The policy interpretation addresses situations where an originator drug has already been marketed overseas but has not yet been marketed in China, and where a new indication first filed in China has not been approved anywhere in the world.

According to the NMPA, these applications are formally classified as improved new drugs, although applicants must still submit comprehensive trial data demonstrating safety, efficacy, and quality controllability.

The policy interpretation states that these applications may receive six years of pharmaceutical trial data protection under Article 5 of the Implementation Measures. The protected scope includes all trial data submitted in support of the marketing authorization application.

For multinational pharmaceutical companies pursuing simultaneous or closely coordinated global launches, this provision may significantly increase the strategic value of early China filings.

From a policy perspective, this may be one of the clearest signals yet that regulators are seeking to encourage earlier integration of China into global development and filing strategies rather than positioning the market solely as a post-approval expansion opportunity.

Subsequent Indications May Receive Four Years of Protection

For subsequent indication expansions involving already protected drugs, Article 6 may provide four years of protection for new clinical trial data demonstrating significant clinical advantages over known active ingredients or approved biologics.

However, the policy interpretation states that BA, BE, and vaccine immunogenicity data remain excluded from this protection scope.

First-to-File Generics May Receive Three Years of Protection

A third tier, less discussed but directly relevant for generics strategy, provides three years of data protection for the first generic approved for overseas approved but domestically unavailable originator drugs (Category 3 and 5.2 chemical drugs, or Category 3.2 biologics).

During that period, the NMPA will not approve subsequent generic applications relying on the same protected data without the holder’s consent.
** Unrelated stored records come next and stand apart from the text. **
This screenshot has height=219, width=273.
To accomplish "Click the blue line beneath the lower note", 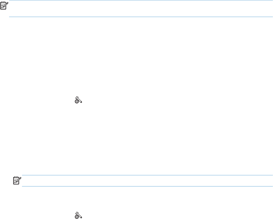I will tap(147, 186).

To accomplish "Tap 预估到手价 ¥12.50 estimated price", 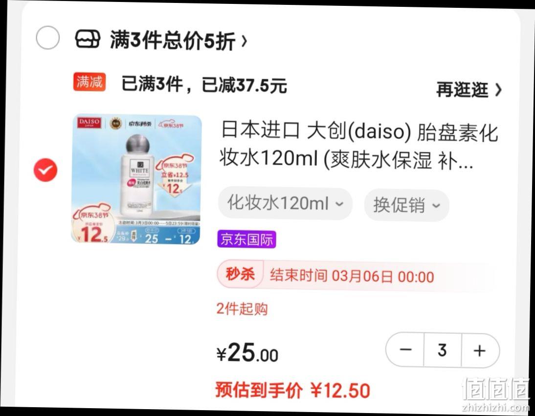I will [x=293, y=390].
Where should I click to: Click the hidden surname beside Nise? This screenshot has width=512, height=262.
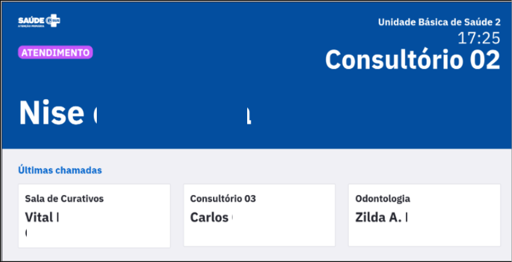[x=173, y=112]
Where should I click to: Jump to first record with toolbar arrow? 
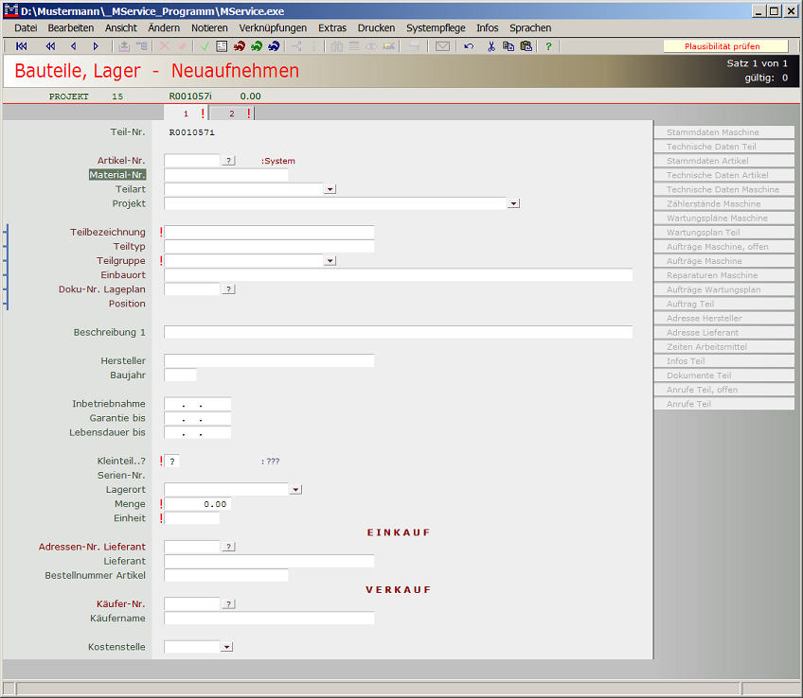point(22,46)
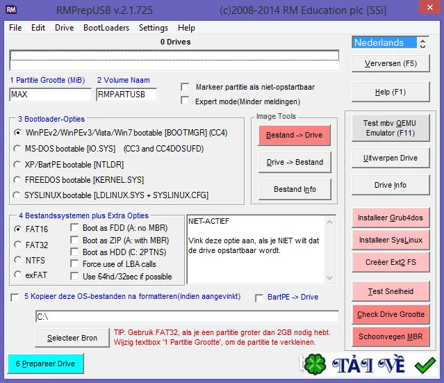Viewport: 444px width, 383px height.
Task: Click the green checkmark icon
Action: 425,366
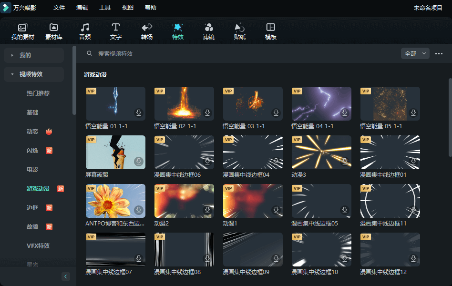The image size is (452, 286).
Task: Click the more options ellipsis button
Action: [x=439, y=53]
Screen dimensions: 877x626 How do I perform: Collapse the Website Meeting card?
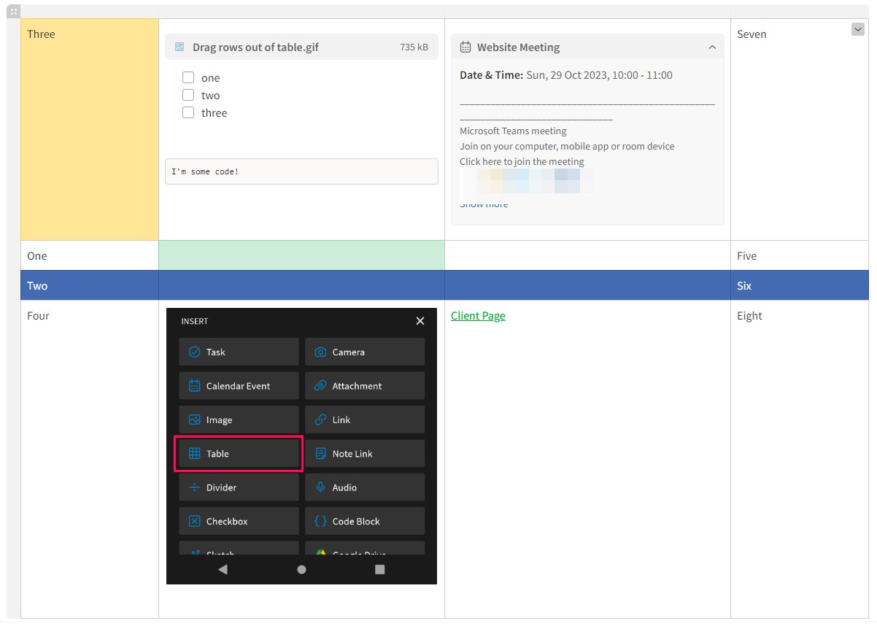(713, 47)
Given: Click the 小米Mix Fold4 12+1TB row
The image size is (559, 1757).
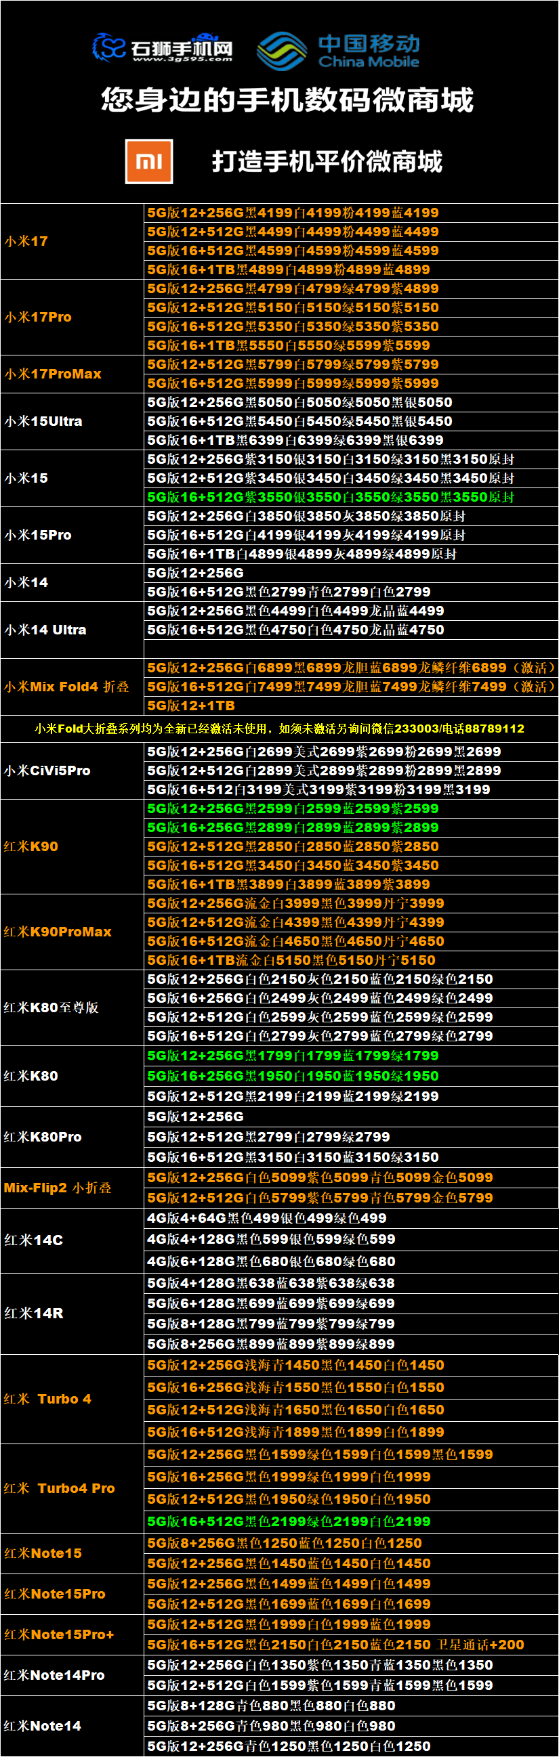Looking at the screenshot, I should click(191, 705).
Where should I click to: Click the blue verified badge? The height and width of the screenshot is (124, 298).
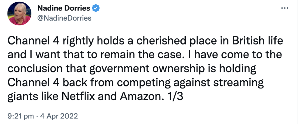(96, 8)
Companies monitoring reference drug pipelines and originator companies planning defensive exclusivity strategies should factor this tier into their planning.

Domestic Manufacturing Transfers May Preserve Existing Protection

The NMPA also addressed situations where overseas-manufactured originator drugs are transferred to domestic manufacturing in China.
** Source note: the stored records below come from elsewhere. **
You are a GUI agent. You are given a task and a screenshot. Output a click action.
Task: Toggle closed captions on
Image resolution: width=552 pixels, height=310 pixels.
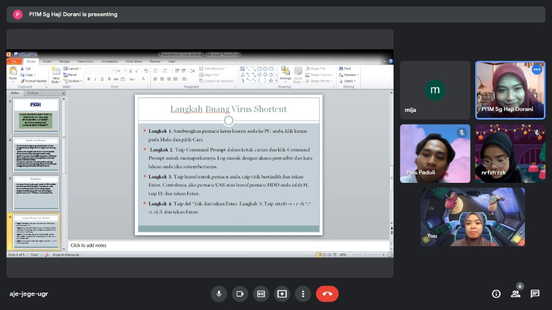tap(261, 294)
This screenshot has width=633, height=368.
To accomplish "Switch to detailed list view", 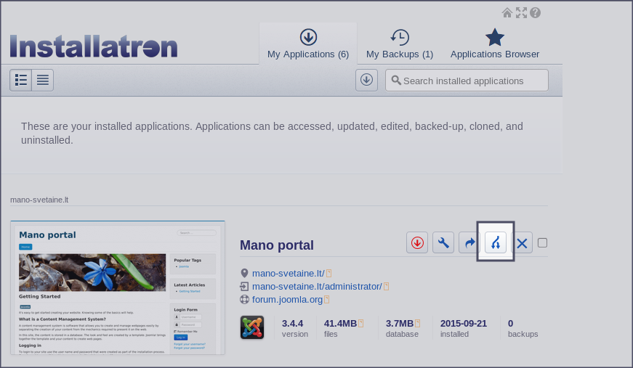I will tap(21, 80).
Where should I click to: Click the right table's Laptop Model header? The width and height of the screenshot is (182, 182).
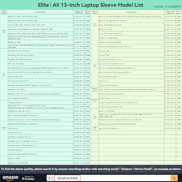(131, 12)

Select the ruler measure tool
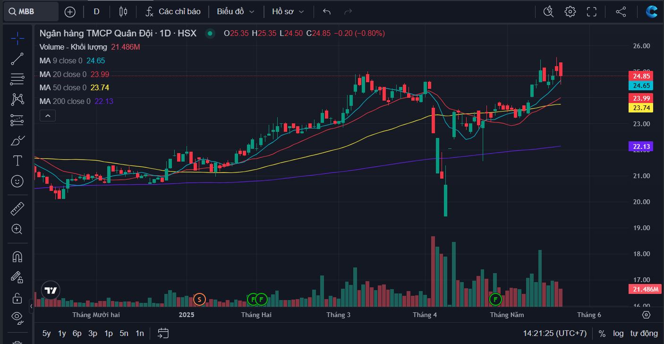pyautogui.click(x=17, y=208)
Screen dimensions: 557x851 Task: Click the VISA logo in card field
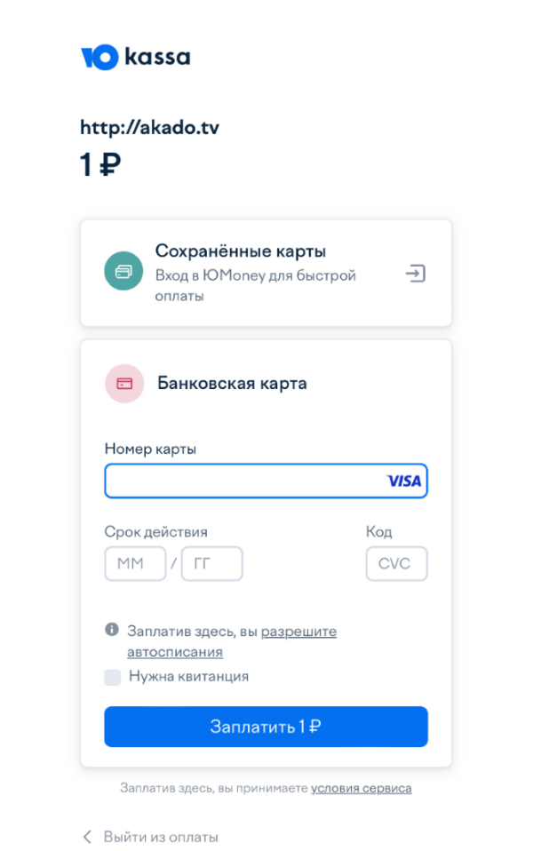pyautogui.click(x=404, y=481)
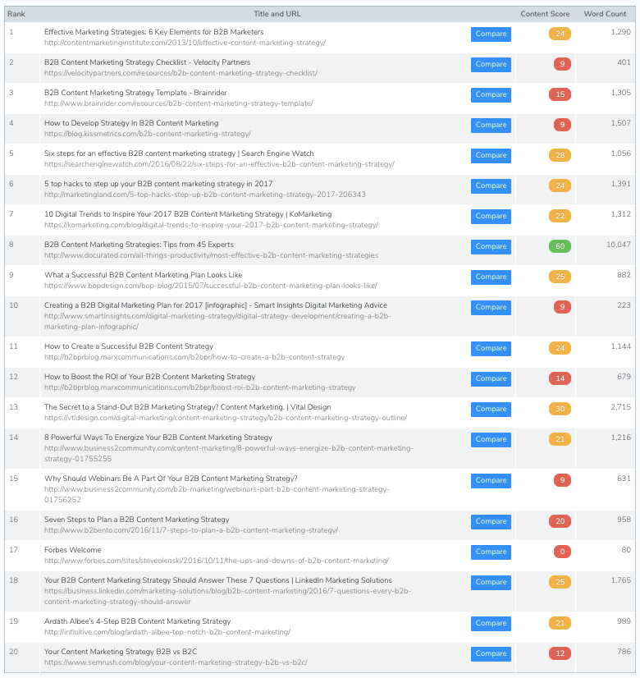Hit Compare on the Forbes Welcome row
640x678 pixels.
(x=491, y=552)
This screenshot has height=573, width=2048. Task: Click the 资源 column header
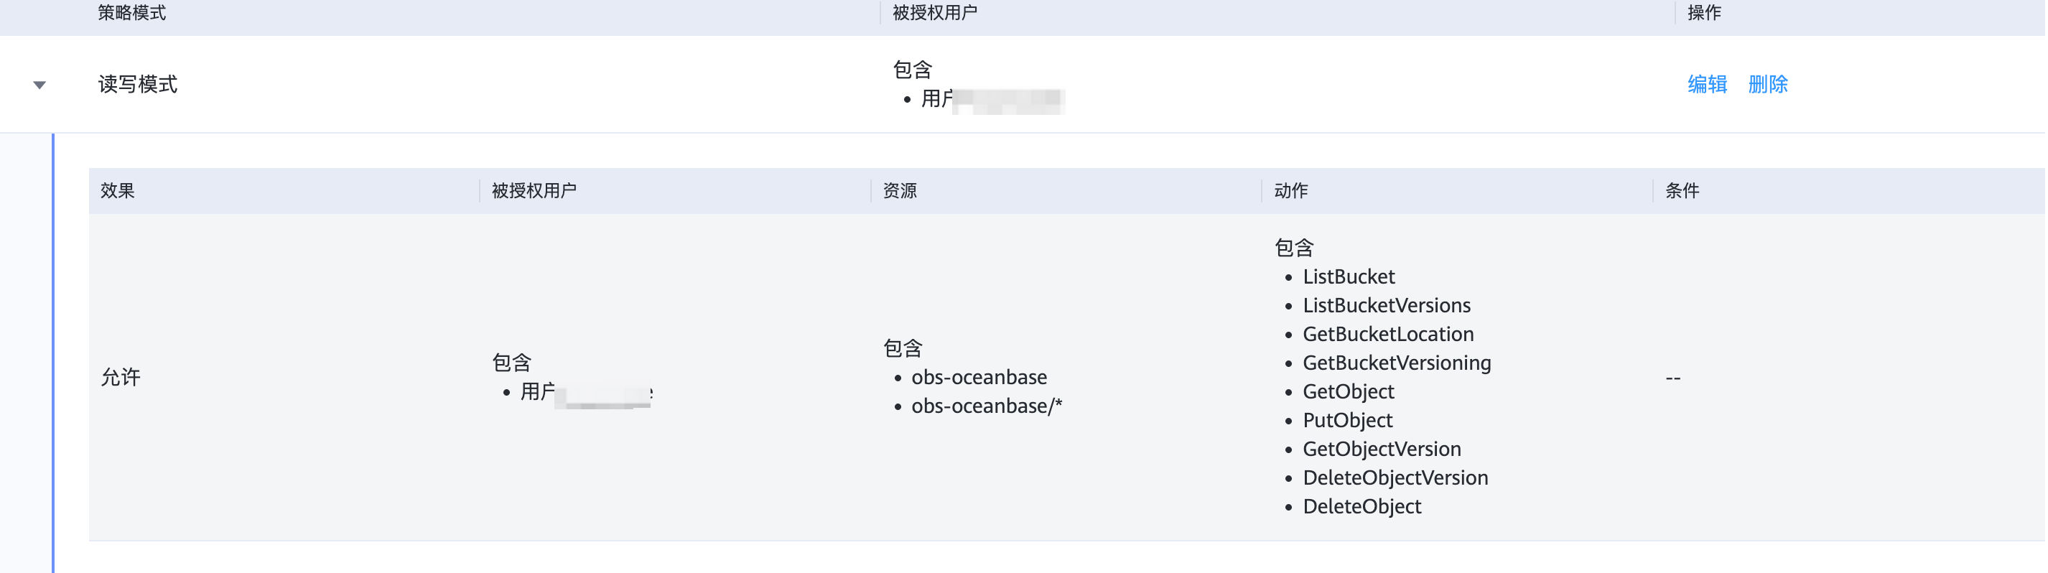900,191
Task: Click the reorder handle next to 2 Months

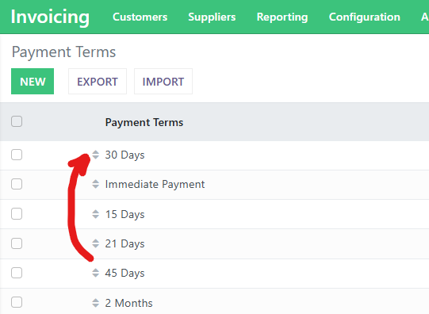Action: tap(95, 303)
According to the policy interpretation, where the originator drug has already obtained pharmaceutical trial data protection, other applicants may not rely on the protected data during the protection period without the holder’s consent.

The interpretation further states that the term “holders” includes both the holder of the imported originator drug and the holder of the domestically manufactured originator drug.
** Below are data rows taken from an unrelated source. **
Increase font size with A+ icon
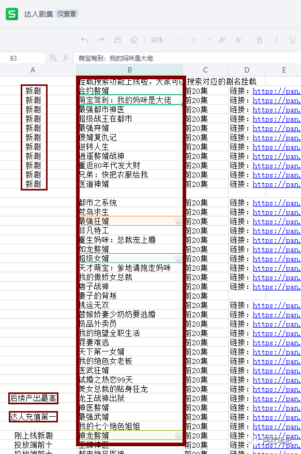301x454 pixels. click(222, 40)
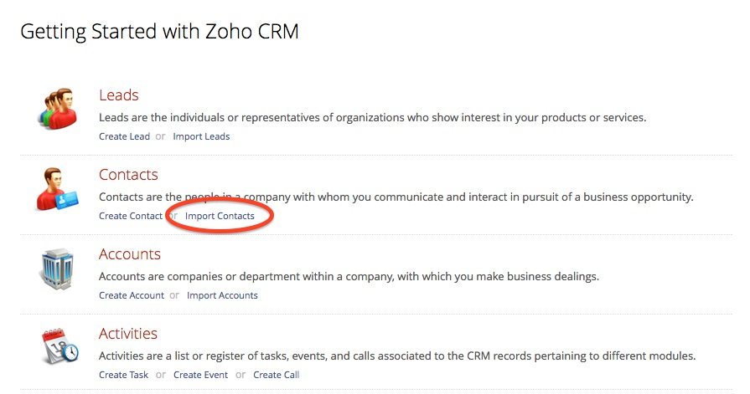Click the Create Call link
750x394 pixels.
[x=277, y=375]
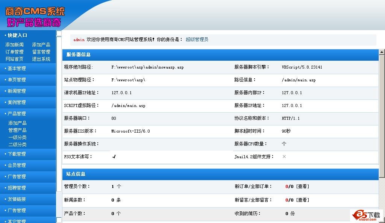385x223 pixels.
Task: Expand the 会员管理 menu section
Action: [x=17, y=165]

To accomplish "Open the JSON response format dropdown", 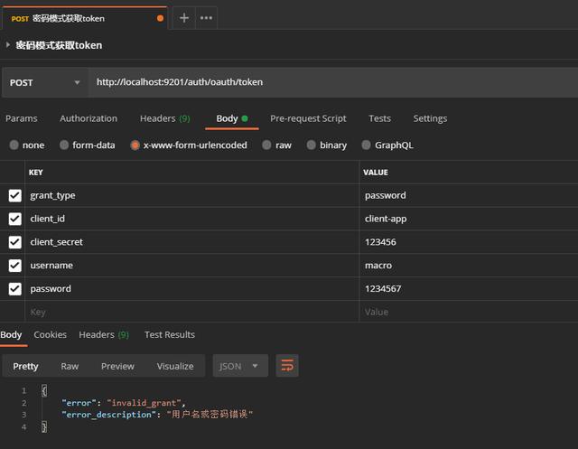I will [x=240, y=366].
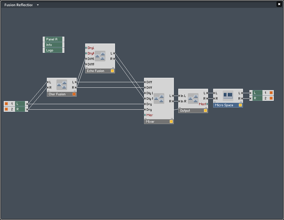Click orange indicator on input terminal 2
Image resolution: width=284 pixels, height=220 pixels.
(6, 109)
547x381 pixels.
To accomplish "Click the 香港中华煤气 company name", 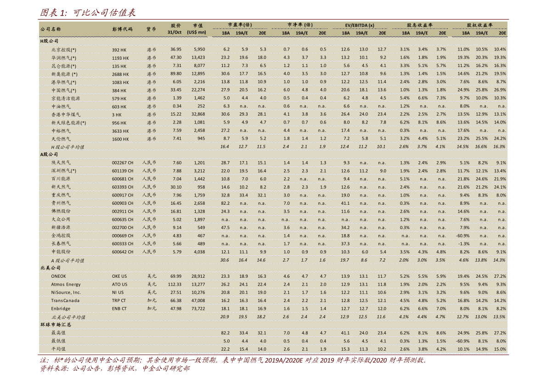I will pos(66,115).
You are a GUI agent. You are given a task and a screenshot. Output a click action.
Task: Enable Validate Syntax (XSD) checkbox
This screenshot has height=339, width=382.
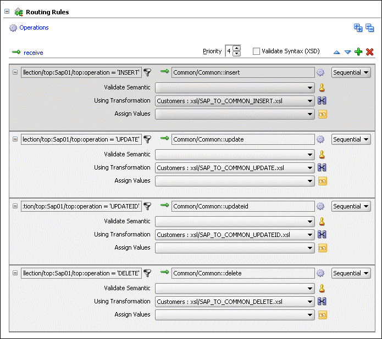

A domestic manufacturing MAH seeking such protection must obtain authorization from the original originator drug holder. This clarification may prove particularly important for multinational companies localizing manufacturing operations in China while seeking to maintain continuity of exclusivity protections.

CDE Issues Supporting Procedures and Filing Guidance

To support implementation, the Center for Drug Evaluation (CDE) simultaneously released “CDE Notice [2026] No. 158,” establishing the “Working Procedures for Pharmaceutical Trial Data Protection.”

The CDE also issued “CDE Notice [2026] No. 159,”which addresses application materials for drugs already approved or under review before issuance of the Implementation Measures.

Strategic Implications for International Pharmaceutical Companies

The new pharmaceutical trial data protection framework is likely to affect regulatory strategy, lifecycle management, and market entry planning for innovative pharmaceutical products in China.

The framework introduces several considerations that may warrant reassessment of existing regulatory, development, and lifecycle management strategies.

Based on the structure of the Implementation Measures and the accompanying policy interpretation, pharmaceutical companies should be assessing: 

• Whether pending or future products may qualify for pharmaceutical trial data protection
• Transitional filing opportunities for applications already under review or approved
• The potential impact of protection periods on generic competition timelines
• Lifecycle management strategies involving new indications or supplemental applications
• Coordination of China approvals with simultaneous global development programs
• Structuring of licensing, commissioned research, and cross-border data arrangements

The framework may be particularly relevant for overseas-originator products entering China for the first time, multinational companies pursuing new indications through global clinical development programs, and companies with applications currently in the NMPA pipeline that have not yet assessed transitional filing eligibility.

Closing Observation

The significance of the new framework extends beyond exclusivity periods themselves. By introducing a defined mechanism for obtaining and enforcing trial data protection, China has reduced one of the longstanding areas of uncertainty cited by innovative pharmaceutical companies.

Whether the framework ultimately changes development sequencing, licensing behavior, or China filing priorities remains to be seen. However, together with broader pharmaceutical policy reforms introduced in recent years, it reinforces China’s ambition to play a larger role in pharmaceutical innovation rather than serving solely as a destination market for products developed elsewhere.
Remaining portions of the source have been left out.